The above analysis shows that each Rx5day EOT pattern is related to anomalies in the position and intensity of the monsoon front. Volonté et al. (2021) showed that anomalies of the monsoon front are controlled by large-scale circulations such as the El Niño Southern Oscillation (ENSO), WNPSH and subtropical westerly jet. We will further study how these large-scale systems affect each Rx5day pattern via changing the position and intensity of the monsoon front.

3.3 Moisture budget

To explore the moisture budget for Rx5day events, we calculated the vertical integrated moisture transport convergence (\(MC\)) using daily data. We defined \(\delta MC\) as the anomalous MC from its 5-day climatology. Following Tian et al. 2019, \(\delta MC\) can be decomposed into anomalies of the dynamic component (δDY), the thermodynamic component (δTH), and the covariance between anomalous of humidity and winds (δQT):

$$\delta MC = \delta DY + \delta TH + \delta QT$$
(1)

Here the anomalies related to 5-day climatology in summer are represented by \(\delta\), the dynamic component represented by \(\delta DY\) involves only changes in circulation. The thermodynamic contribution represented by \(\delta TH\) involves only changes in specific humidity.

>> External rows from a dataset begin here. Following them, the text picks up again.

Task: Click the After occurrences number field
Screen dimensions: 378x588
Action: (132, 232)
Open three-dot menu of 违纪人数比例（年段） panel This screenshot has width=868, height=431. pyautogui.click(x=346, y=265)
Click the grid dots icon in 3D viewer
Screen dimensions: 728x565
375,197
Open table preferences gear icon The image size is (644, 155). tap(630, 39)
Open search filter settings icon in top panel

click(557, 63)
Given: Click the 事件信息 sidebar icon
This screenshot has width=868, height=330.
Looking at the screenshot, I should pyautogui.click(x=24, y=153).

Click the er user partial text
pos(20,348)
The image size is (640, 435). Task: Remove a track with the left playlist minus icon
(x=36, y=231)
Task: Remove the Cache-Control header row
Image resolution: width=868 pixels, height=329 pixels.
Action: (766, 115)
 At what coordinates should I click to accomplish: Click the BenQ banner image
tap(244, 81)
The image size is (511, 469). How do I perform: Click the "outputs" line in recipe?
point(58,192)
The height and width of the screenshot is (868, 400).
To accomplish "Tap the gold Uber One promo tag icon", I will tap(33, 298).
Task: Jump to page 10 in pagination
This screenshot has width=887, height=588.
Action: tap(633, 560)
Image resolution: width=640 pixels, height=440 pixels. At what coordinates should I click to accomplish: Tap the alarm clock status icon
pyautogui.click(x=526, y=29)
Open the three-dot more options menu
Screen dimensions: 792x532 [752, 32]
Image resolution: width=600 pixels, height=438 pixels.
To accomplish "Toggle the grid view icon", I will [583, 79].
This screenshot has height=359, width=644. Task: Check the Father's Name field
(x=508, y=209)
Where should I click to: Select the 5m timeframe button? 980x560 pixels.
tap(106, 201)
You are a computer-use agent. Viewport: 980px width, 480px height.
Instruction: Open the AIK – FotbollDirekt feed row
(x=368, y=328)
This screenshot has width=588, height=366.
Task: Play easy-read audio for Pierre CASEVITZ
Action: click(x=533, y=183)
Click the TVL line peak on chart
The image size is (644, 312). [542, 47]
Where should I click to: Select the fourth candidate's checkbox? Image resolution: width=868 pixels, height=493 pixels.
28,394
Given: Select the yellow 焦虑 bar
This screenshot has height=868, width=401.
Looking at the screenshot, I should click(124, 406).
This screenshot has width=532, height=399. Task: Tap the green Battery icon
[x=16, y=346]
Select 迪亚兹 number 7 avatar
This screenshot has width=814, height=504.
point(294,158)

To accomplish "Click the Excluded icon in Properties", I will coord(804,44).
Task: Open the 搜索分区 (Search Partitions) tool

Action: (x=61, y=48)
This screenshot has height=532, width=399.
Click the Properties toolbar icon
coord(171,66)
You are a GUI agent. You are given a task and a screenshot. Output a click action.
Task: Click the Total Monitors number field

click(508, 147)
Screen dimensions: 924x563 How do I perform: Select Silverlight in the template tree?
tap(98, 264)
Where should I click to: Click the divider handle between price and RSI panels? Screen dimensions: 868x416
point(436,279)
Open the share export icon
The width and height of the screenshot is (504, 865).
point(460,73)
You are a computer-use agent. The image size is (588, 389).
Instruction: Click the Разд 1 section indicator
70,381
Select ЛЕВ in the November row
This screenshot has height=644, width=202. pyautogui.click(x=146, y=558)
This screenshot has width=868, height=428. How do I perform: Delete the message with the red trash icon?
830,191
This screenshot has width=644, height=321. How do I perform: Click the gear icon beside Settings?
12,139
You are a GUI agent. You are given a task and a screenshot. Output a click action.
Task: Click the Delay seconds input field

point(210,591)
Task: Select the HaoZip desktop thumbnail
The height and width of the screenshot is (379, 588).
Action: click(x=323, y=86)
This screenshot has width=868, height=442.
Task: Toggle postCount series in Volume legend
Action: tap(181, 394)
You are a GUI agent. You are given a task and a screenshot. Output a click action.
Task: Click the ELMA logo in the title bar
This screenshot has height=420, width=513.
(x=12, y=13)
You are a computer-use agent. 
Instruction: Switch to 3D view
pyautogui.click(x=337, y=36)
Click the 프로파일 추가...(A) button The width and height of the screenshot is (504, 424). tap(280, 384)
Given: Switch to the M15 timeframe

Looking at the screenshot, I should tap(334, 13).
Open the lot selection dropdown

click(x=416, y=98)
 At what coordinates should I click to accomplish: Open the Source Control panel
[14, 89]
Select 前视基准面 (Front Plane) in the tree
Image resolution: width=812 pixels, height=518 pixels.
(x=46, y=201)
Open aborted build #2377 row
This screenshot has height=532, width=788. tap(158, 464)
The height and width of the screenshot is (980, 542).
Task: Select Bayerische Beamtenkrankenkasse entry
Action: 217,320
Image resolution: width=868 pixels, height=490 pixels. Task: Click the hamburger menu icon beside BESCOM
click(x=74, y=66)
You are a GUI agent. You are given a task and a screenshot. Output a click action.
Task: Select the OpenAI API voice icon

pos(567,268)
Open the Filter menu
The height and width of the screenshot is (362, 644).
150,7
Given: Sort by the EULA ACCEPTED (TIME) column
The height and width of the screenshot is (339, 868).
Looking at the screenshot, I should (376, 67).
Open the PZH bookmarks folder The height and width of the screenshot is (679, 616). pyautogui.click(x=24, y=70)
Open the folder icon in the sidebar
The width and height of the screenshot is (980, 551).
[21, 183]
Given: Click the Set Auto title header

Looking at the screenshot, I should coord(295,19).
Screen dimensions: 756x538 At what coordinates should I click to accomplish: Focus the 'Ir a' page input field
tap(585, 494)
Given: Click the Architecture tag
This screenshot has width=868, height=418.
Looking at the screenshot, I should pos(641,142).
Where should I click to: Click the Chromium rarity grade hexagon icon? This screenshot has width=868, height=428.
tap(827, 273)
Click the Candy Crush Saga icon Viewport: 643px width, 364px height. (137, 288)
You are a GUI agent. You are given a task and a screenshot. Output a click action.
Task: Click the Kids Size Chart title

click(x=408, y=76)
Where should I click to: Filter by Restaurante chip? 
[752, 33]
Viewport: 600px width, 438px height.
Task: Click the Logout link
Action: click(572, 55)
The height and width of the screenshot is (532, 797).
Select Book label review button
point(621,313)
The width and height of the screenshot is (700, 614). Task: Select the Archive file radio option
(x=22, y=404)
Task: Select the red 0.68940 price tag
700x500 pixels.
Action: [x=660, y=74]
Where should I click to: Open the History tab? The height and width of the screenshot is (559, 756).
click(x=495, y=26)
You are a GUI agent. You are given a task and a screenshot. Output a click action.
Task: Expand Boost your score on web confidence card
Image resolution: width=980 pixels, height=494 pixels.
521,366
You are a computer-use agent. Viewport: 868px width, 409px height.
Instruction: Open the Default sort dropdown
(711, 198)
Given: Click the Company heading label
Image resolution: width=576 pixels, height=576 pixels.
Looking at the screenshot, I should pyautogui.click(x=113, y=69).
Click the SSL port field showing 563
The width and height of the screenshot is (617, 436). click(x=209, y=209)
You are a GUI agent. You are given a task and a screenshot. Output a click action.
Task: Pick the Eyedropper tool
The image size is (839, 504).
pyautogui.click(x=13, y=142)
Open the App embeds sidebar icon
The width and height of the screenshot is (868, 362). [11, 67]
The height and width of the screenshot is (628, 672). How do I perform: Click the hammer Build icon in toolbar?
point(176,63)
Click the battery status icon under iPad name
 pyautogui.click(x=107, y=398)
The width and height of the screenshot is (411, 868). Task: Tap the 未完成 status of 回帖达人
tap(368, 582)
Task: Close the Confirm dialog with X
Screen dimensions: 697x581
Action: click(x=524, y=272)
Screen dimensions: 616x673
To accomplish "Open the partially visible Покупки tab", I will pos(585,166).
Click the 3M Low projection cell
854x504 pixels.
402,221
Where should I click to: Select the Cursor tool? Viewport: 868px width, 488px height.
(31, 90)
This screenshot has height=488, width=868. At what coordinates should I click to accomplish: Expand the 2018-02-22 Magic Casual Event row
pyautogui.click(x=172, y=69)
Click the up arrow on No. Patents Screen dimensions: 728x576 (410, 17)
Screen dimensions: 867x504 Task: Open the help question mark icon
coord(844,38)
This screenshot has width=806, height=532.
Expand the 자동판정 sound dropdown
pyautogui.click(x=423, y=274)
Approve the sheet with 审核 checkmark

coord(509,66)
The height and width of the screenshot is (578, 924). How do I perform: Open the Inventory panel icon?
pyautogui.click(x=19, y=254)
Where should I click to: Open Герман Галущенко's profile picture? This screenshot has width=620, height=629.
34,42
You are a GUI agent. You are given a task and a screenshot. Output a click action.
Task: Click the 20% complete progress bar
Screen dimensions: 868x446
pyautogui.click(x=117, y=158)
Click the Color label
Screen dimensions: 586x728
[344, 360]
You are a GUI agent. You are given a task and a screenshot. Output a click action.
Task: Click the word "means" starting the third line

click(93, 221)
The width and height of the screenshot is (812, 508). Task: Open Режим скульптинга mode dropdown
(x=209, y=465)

Then we composited the \(\delta MC\) on the pentad when the base point of each EOT reaches its Rx5day. As shown in Fig. 5a–d, the spatial patterns and magnitudes of the composited MC are similar to those of the composited Rx5day in Fig. 3. This indicates that the four leading Rx5day EOTs are all dominated by the increased moisture transport convergence. For EOT1 and EOT4, the increased MC (Fig. 5a, d) comes mainly from the anomalous circulation (\(\delta\) DY, Fig. 5e, h). Anomalies in specific humidity (thermodynamic component, \(\delta\) TH) play an opposing role or a very weak role in the increased Rx5day (Fig. 5i, l). For EOT 2 and EOT 3, the increased MC (Fig. 5b, c) comes from both DY (Fig. 5f, g) and TH (Fig. 5j, k), but the increase in DY is much larger than that in TH.

Fig. 5
figure 5

Spatial patterns of anomalous 5-day total moisture transport convergence (MC, ad, mm), it’s dynamic component (DY, eh, mm) and its thermodynamic component (TH, il, mm) based on the date of Rx5day at each EOT base point (pink asterisk). Cross hatches indicate anomalies statistically significant at the 5% level using a two-tailed Student’s t-test. Red lines indicate anomalies of composited 5-day mean meridional gradient of 850 hPa equivalent potential temperature (4 × 10–6 K m−1)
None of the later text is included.